I'm in Tulsa OK, and our library just added the 3M service about two months ago. I went ahead then and added the app to both my Fire, and my iPad mini. I really don't like reading on a tablet and much prefer my Voyage for reading but I have been totally enjoying having both services to choose from.

At the time 3M was added I wondered if they were getting ready to ditch Overdrive, and sure enough I got an email saying that as of December 3M will be our only option for library borrows. I don't think many people really understand just what this means for Kindle ereader owners, so they will be in for a rude awakening. 

I am fortunate in that I have options for reading epub books, but my absolute favorite and preferred reader is my Voyage so I'll be needing to decide how to handle this. Right now my TBR list is very large so it's not an immediate need. Before the Tulsa library had much to choose from I subscribed to the Philly library so I might need to do that again. I also have the fear that I'll sign up with one of these other libraries and they'll ditch Overdrive as well.


----------



## amyberta (Dec 14, 2009)

My library in Palm Beach County, Florida got rid of the 3M, they said hardly anybody used it. We have Overdrive.


----------



## scully_320 (Jun 27, 2010)

khintul said:


> I'm in Tulsa OK, and our library just added the 3M service about two months ago. I went ahead then and added the app to both my Fire, and my iPad mini. I really don't like reading on a tablet and much prefer my Voyage for reading but I have been totally enjoying having both services to choose from.
> 
> At the time 3M was added I wondered if they were getting ready to ditch Overdrive, and sure enough I got an email saying that as of December 3M will be our only option for library borrows. I don't think many people really understand just what this means for Kindle ereader owners, so they will be in for a rude awakening.
> 
> I am fortunate in that I have options for reading epub books, but my absolute favorite and preferred reader is my Voyage so I'll be needing to decide how to handle this. Right now my TBR list is very large so it's not an immediate need. Before the Tulsa library had much to choose from I subscribed to the Philly library so I might need to do that again. I also have the fear that I'll sign up with one of these other libraries and they'll ditch Overdrive as well.

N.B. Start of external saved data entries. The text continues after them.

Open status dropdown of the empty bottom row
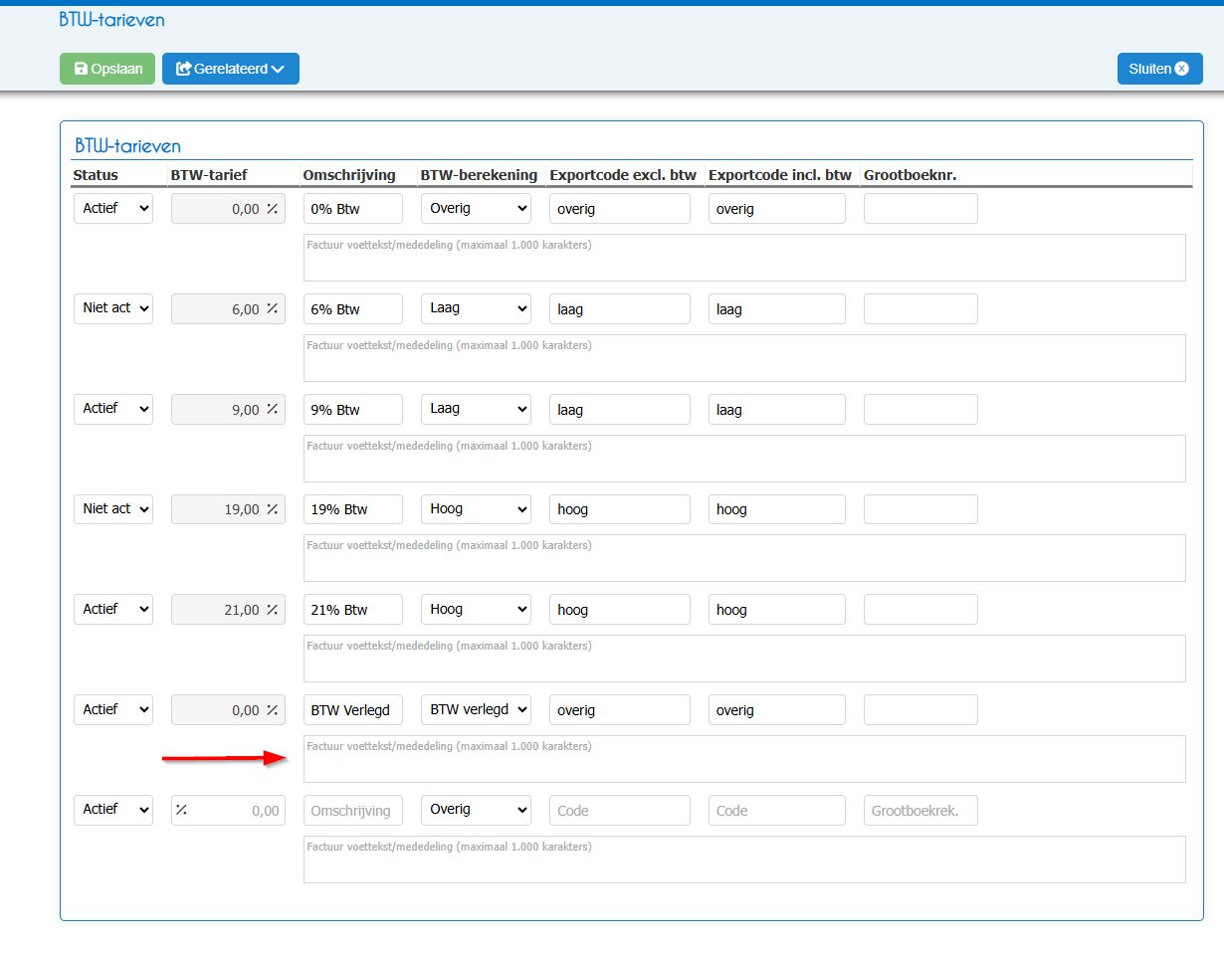Image resolution: width=1224 pixels, height=953 pixels. [113, 810]
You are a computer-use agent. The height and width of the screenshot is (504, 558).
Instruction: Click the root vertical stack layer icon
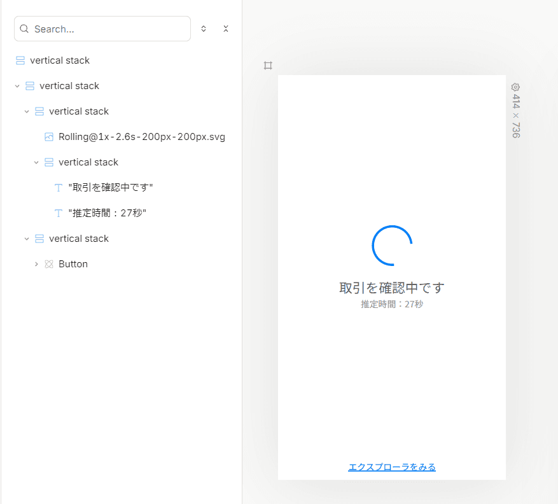tap(20, 60)
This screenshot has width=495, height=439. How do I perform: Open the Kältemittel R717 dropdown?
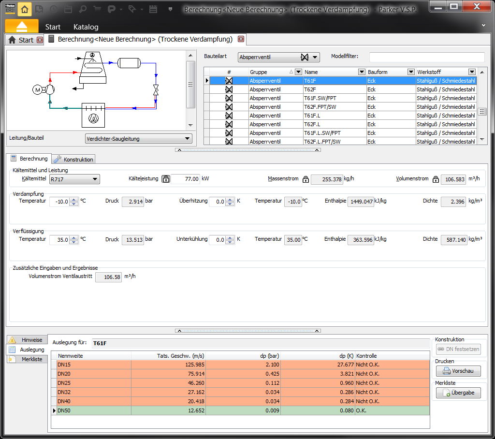click(74, 179)
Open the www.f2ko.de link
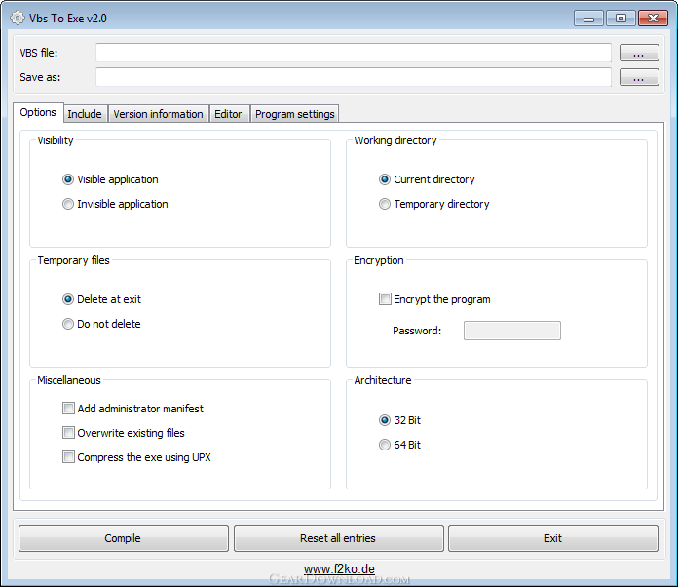This screenshot has width=678, height=587. pos(339,568)
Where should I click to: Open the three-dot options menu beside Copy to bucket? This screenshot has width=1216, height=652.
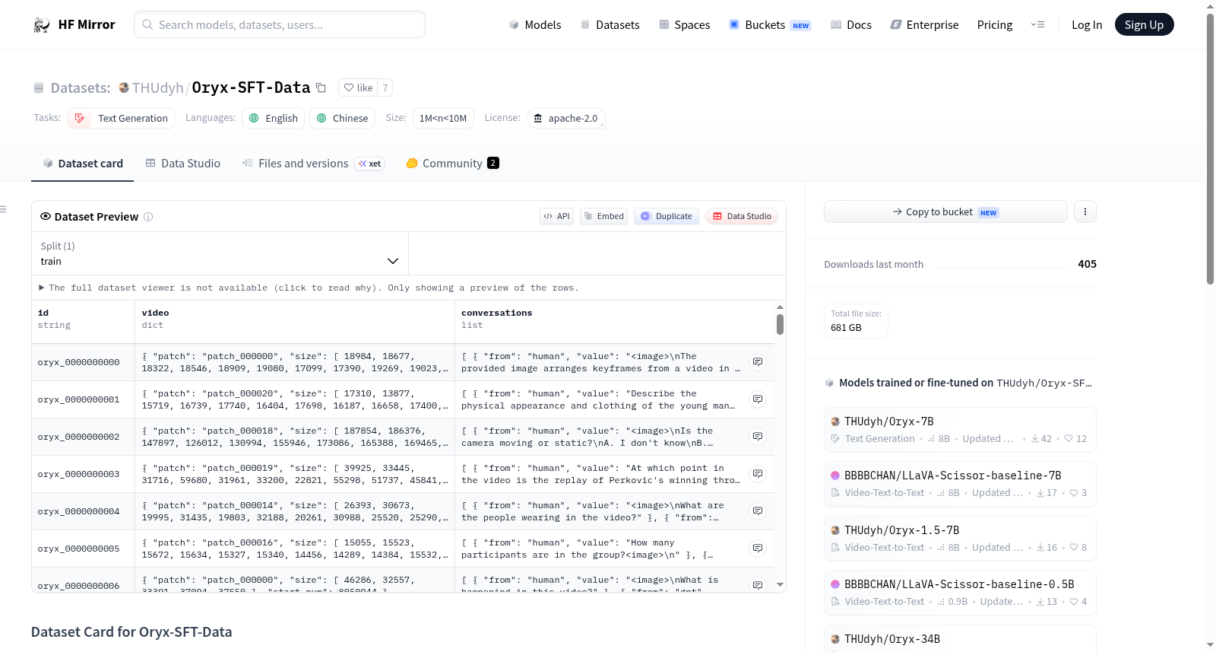pos(1085,212)
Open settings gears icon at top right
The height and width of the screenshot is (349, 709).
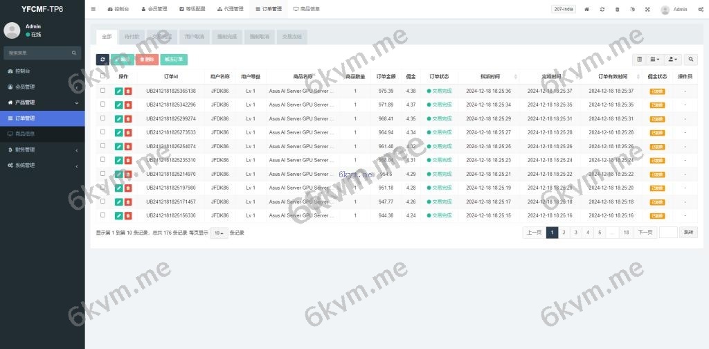pyautogui.click(x=701, y=10)
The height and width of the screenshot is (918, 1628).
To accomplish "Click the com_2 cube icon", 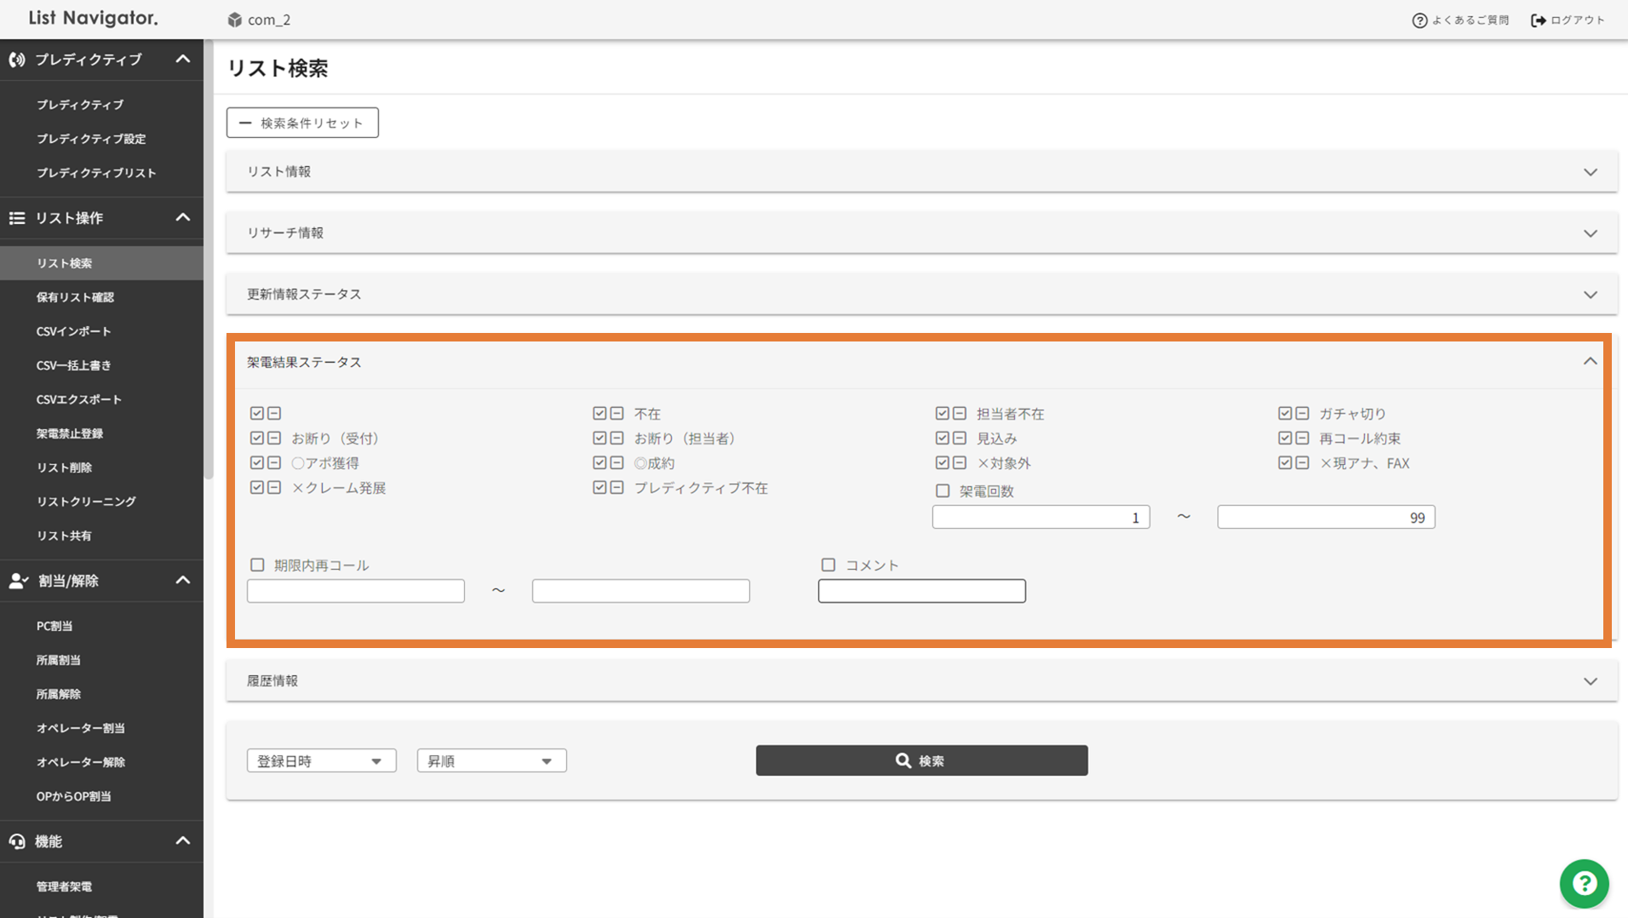I will [x=235, y=20].
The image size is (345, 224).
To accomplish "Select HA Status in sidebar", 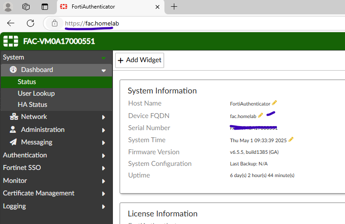I will (x=32, y=105).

khintul, I'm also in Tulsa, so we're talking about the same situation. I don't have a Kindle Fire and reading on my full-sized iPad is not an option (too bright, too heavy, etc.). I'm also frustrated that the 10/21 email from the library announcing this change conveniently left out this information about Kindle ereaders being excluded, and that the reason for the change was related to privacy concerns, while the library's customer service dept. is blaming it on Amazon. I emailed the library CEO this morning to express my dismay. I know this won't result in any changes, but it made me feel better to register my complaint! I'm exploring the Houston and Brooklyn public library systems, although I too have the same fear as you that after I pay for a non-resident membership, those systems will ditch Overdrive. It's all very frustrating, given the increasing Kindle book prices.


----------



## khintul (Aug 9, 2009)

scully_320, I wondered if maybe we weren't in the same city. Good to meet you! 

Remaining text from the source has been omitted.